____ PROVIDED ENTRIES
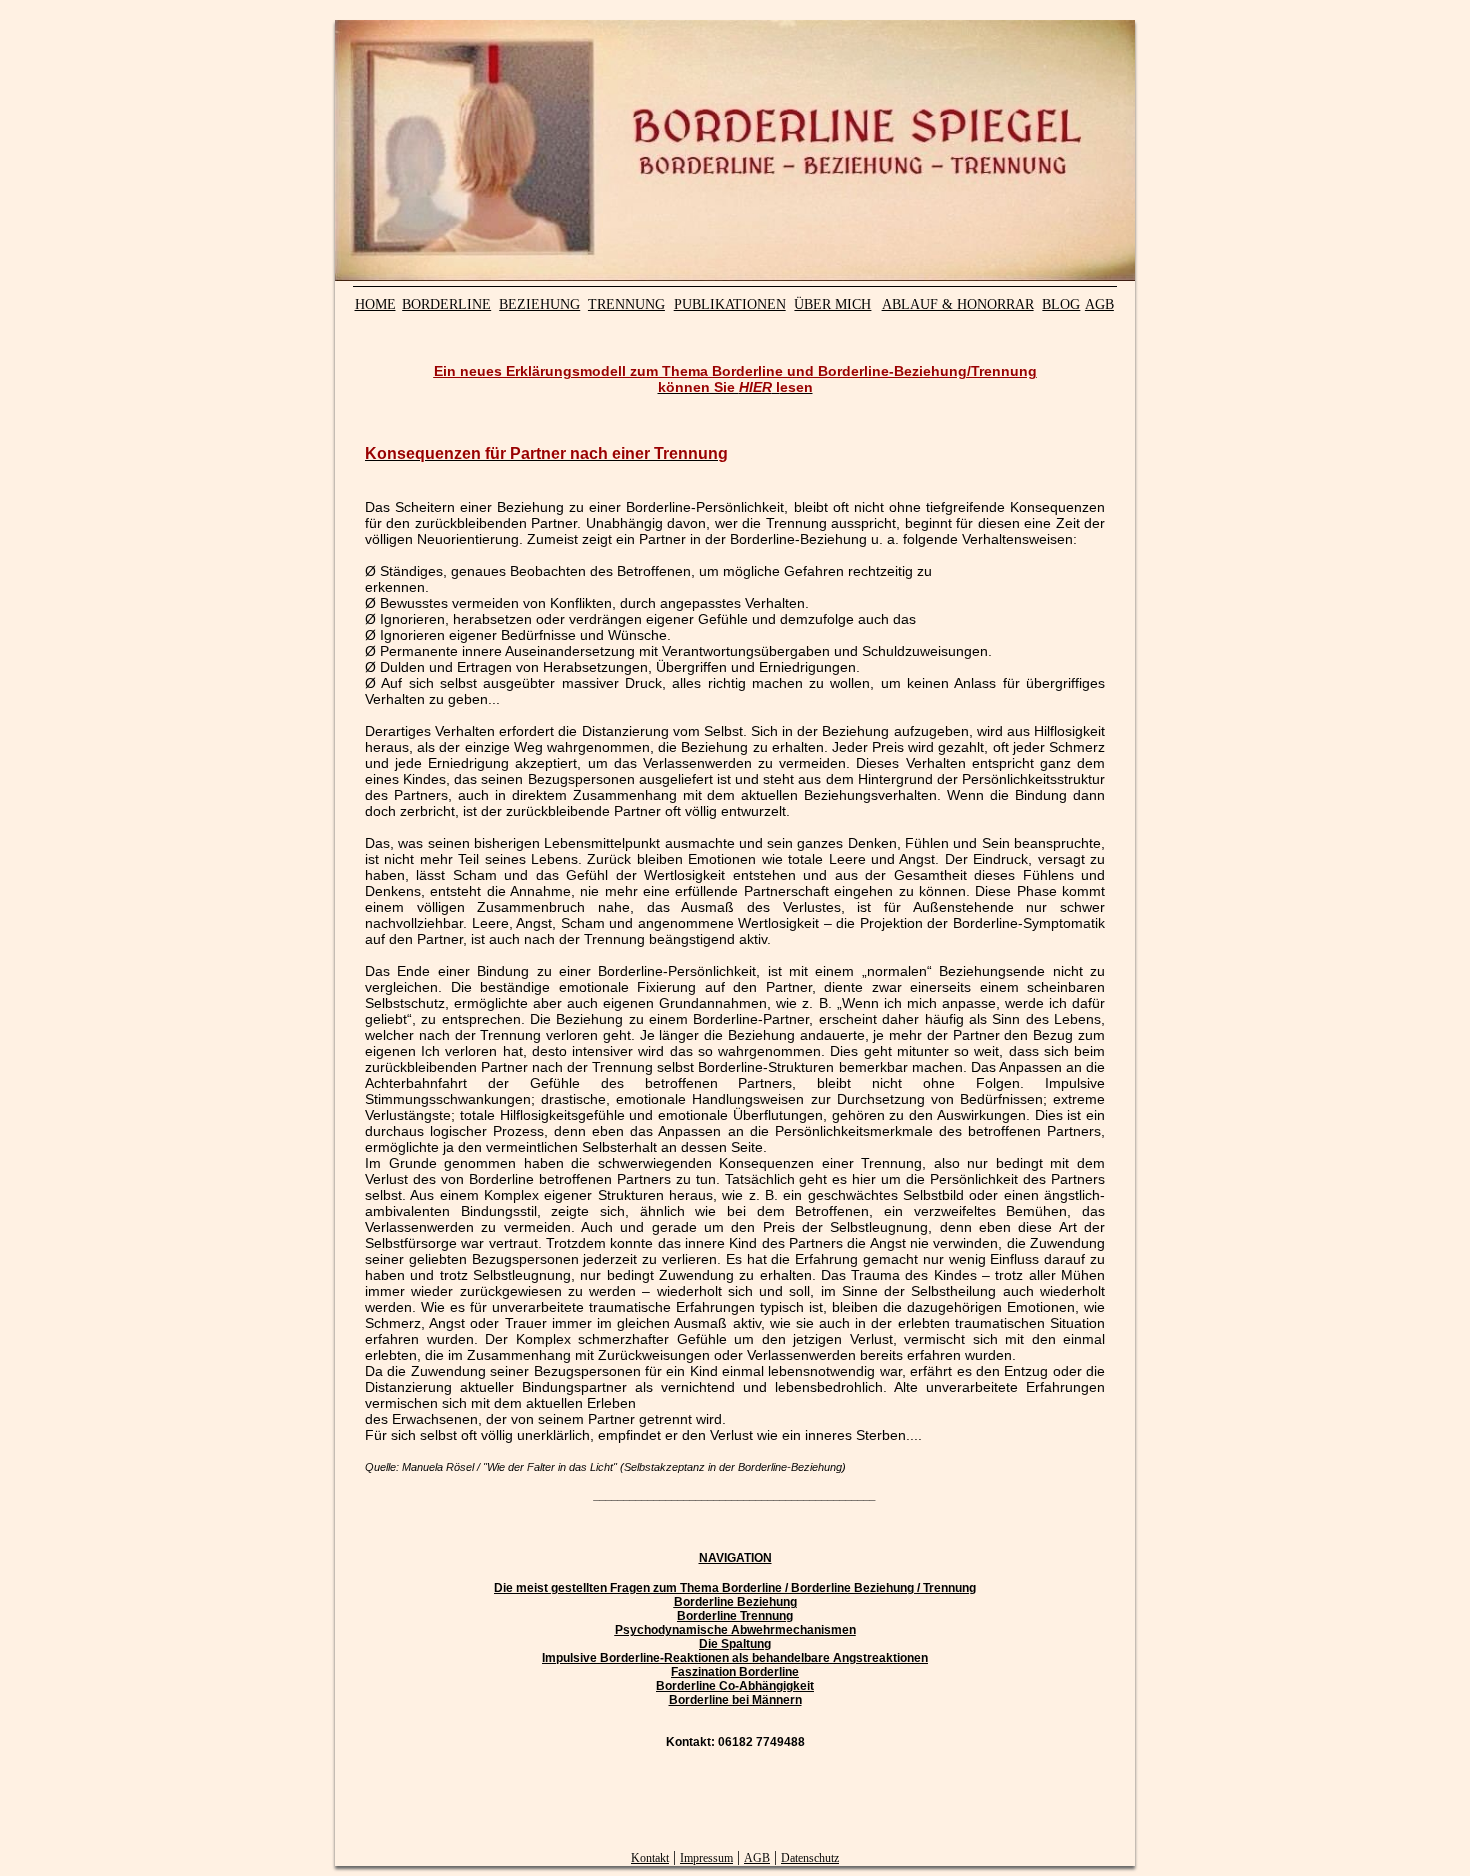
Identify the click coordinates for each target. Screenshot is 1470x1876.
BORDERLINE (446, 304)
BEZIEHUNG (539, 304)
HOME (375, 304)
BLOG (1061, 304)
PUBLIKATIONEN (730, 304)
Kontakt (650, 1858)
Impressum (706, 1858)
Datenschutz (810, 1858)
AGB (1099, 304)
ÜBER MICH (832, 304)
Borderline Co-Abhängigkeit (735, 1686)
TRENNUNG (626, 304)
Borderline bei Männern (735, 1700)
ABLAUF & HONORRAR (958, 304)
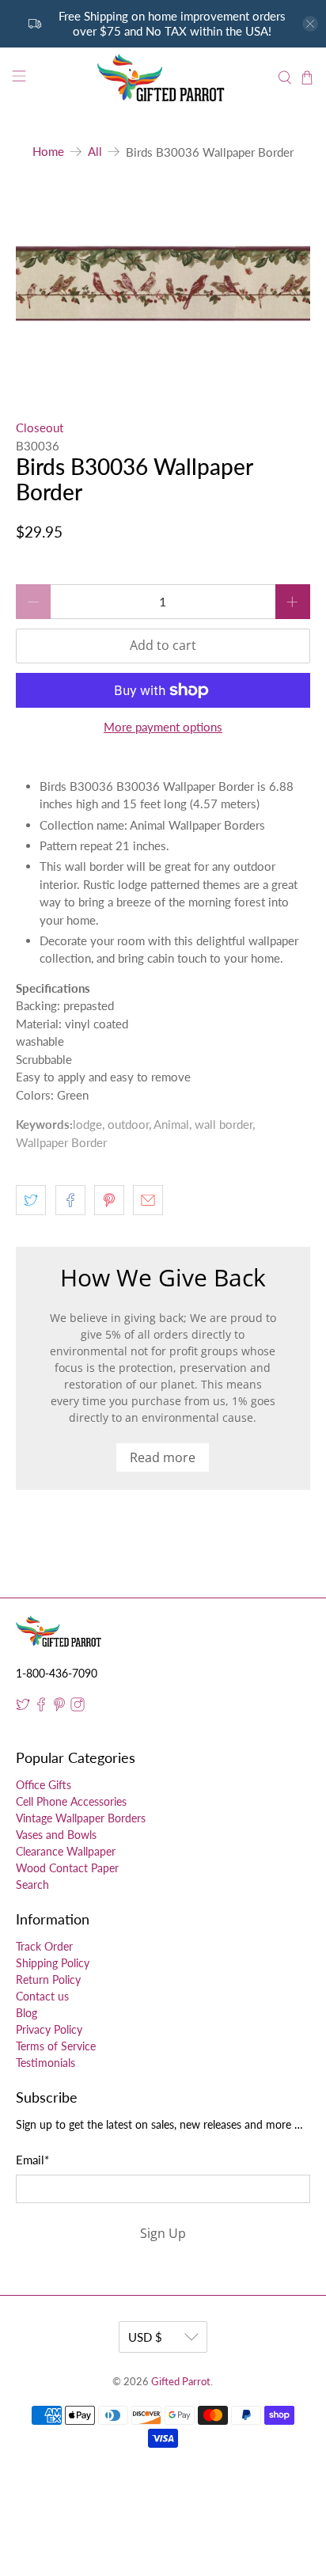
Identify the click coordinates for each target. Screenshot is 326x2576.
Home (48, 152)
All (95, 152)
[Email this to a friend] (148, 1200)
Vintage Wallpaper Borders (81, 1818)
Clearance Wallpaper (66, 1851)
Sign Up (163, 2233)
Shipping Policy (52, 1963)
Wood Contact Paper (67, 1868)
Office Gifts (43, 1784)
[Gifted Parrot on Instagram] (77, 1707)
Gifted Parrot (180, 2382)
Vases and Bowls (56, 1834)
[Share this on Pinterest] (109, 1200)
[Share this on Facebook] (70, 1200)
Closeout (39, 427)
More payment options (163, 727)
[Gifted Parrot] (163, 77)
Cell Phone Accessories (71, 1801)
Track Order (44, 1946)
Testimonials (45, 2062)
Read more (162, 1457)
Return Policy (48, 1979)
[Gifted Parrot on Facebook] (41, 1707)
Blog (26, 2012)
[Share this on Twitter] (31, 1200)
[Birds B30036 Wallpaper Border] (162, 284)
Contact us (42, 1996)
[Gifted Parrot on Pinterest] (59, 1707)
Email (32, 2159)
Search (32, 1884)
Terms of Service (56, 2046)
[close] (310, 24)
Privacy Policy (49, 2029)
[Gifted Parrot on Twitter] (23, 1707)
________
____ PROVIDED ENTRIES
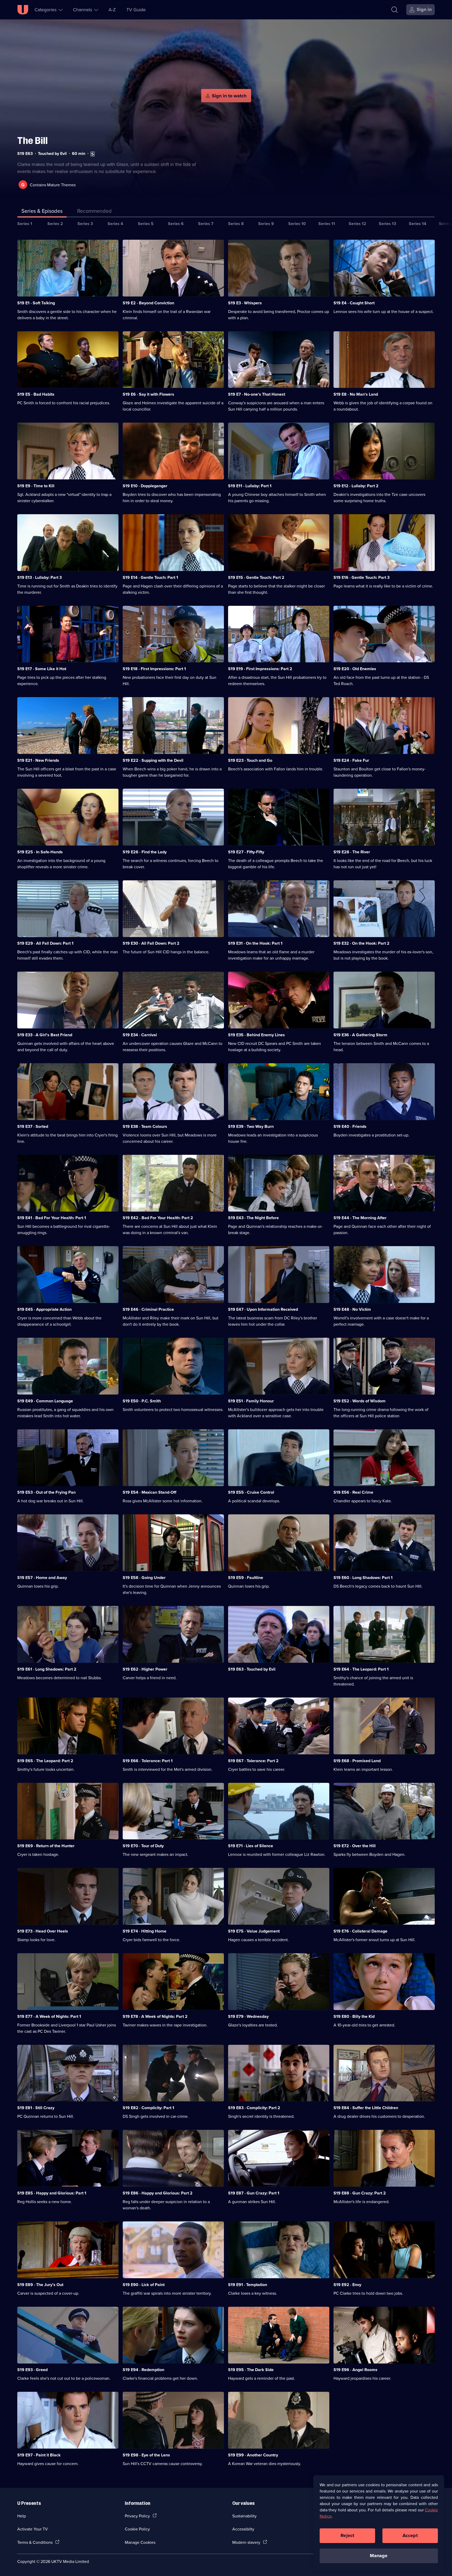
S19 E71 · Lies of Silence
________
* **WORK REQUEST**
Copy the lines above exactly, beginning at the line that has "Screenshot is 326x2576." and stopping after the line that has "[Gifted Parrot on Twitter] (23, 1707)", and omit the rest.

* **RESULT FOR THIS EXERCISE**
Identify the click coordinates for each target. Screenshot is 326x2576.
Home (48, 152)
All (95, 152)
[Email this to a friend] (148, 1200)
Vintage Wallpaper Borders (81, 1818)
Clearance Wallpaper (66, 1851)
Sign Up (163, 2233)
Shipping Policy (52, 1963)
Wood Contact Paper (67, 1868)
Office Gifts (43, 1784)
[Gifted Parrot on Instagram] (77, 1707)
Gifted Parrot (180, 2382)
Vases and Bowls (56, 1834)
[Share this on Pinterest] (109, 1200)
[Share this on Facebook] (70, 1200)
Closeout (39, 427)
More payment options (163, 727)
[Gifted Parrot] (163, 77)
Cell Phone Accessories (71, 1801)
Track Order (44, 1946)
Testimonials (45, 2062)
Read more (162, 1457)
Return Policy (48, 1979)
[Gifted Parrot on Facebook] (41, 1707)
Blog (26, 2012)
[Share this on Twitter] (31, 1200)
[Birds B30036 Wallpaper Border] (162, 284)
Contact us (42, 1996)
[Gifted Parrot on Pinterest] (59, 1707)
Email (32, 2159)
Search (32, 1884)
Terms of Service (56, 2046)
[close] (310, 24)
Privacy Policy (49, 2029)
[Gifted Parrot on Twitter] (23, 1707)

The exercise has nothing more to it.